**Prompt**
In the material below, list every line carrying the string "agent".

**Provided data**
*-*-*

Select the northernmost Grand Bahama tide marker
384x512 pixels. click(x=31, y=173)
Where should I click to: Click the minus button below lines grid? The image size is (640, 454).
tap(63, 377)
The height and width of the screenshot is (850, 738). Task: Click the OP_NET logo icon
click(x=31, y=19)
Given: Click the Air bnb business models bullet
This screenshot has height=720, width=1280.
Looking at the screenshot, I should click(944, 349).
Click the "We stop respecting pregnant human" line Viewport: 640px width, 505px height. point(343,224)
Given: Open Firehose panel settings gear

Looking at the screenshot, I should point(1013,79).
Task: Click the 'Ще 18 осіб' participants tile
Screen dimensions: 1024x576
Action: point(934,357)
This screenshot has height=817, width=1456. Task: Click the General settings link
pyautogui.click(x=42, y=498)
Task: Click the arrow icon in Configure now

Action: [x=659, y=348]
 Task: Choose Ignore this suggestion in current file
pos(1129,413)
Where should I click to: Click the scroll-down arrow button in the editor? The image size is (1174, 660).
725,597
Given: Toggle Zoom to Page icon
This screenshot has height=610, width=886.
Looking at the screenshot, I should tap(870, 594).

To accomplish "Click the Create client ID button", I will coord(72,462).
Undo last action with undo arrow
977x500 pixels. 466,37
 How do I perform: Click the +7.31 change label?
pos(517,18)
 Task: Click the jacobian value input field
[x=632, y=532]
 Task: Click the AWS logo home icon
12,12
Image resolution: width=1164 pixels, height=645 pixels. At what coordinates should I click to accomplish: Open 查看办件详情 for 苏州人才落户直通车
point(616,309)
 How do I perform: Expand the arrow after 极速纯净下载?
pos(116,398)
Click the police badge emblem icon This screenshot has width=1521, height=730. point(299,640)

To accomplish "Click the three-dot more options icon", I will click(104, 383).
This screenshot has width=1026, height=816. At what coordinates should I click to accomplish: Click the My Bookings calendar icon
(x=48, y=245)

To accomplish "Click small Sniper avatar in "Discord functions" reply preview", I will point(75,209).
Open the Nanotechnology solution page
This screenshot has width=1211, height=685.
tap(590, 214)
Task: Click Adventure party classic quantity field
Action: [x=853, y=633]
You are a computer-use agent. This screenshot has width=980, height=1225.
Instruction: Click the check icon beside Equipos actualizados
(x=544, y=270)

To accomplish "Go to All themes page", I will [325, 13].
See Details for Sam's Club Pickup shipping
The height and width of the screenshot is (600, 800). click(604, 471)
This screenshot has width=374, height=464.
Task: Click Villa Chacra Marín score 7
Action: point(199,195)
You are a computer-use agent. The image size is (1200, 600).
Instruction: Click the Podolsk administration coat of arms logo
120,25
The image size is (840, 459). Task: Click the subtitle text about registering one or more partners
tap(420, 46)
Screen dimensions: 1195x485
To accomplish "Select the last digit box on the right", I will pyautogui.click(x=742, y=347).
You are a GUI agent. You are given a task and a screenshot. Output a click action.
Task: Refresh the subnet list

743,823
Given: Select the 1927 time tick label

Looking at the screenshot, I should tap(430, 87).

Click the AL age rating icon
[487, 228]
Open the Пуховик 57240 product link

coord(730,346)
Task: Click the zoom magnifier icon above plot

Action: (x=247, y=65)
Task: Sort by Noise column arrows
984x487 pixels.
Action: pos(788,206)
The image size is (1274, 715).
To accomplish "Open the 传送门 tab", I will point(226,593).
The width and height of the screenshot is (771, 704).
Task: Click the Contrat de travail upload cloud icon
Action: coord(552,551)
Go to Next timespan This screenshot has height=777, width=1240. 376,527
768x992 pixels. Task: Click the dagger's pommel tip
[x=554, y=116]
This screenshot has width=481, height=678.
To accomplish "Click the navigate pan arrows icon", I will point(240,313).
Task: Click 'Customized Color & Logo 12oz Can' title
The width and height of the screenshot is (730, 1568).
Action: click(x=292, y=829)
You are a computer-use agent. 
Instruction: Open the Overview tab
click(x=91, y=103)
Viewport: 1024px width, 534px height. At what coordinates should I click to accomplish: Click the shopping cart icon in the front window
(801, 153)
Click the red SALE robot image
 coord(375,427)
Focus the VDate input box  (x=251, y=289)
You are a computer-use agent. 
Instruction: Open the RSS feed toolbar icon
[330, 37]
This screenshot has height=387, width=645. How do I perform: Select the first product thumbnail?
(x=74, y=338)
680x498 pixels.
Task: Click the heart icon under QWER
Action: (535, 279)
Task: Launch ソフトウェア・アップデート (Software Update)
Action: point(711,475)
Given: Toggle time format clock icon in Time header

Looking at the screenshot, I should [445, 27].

*-*-*

**Task result**
You are a computer-use agent. This screenshot has width=980, height=1225.
You are a computer-use agent. The image size is (1200, 600).
You are a GUI agent. You are given a task and a screenshot. Output a click action.
You are a computer-use agent. 
You are a computer-use agent. 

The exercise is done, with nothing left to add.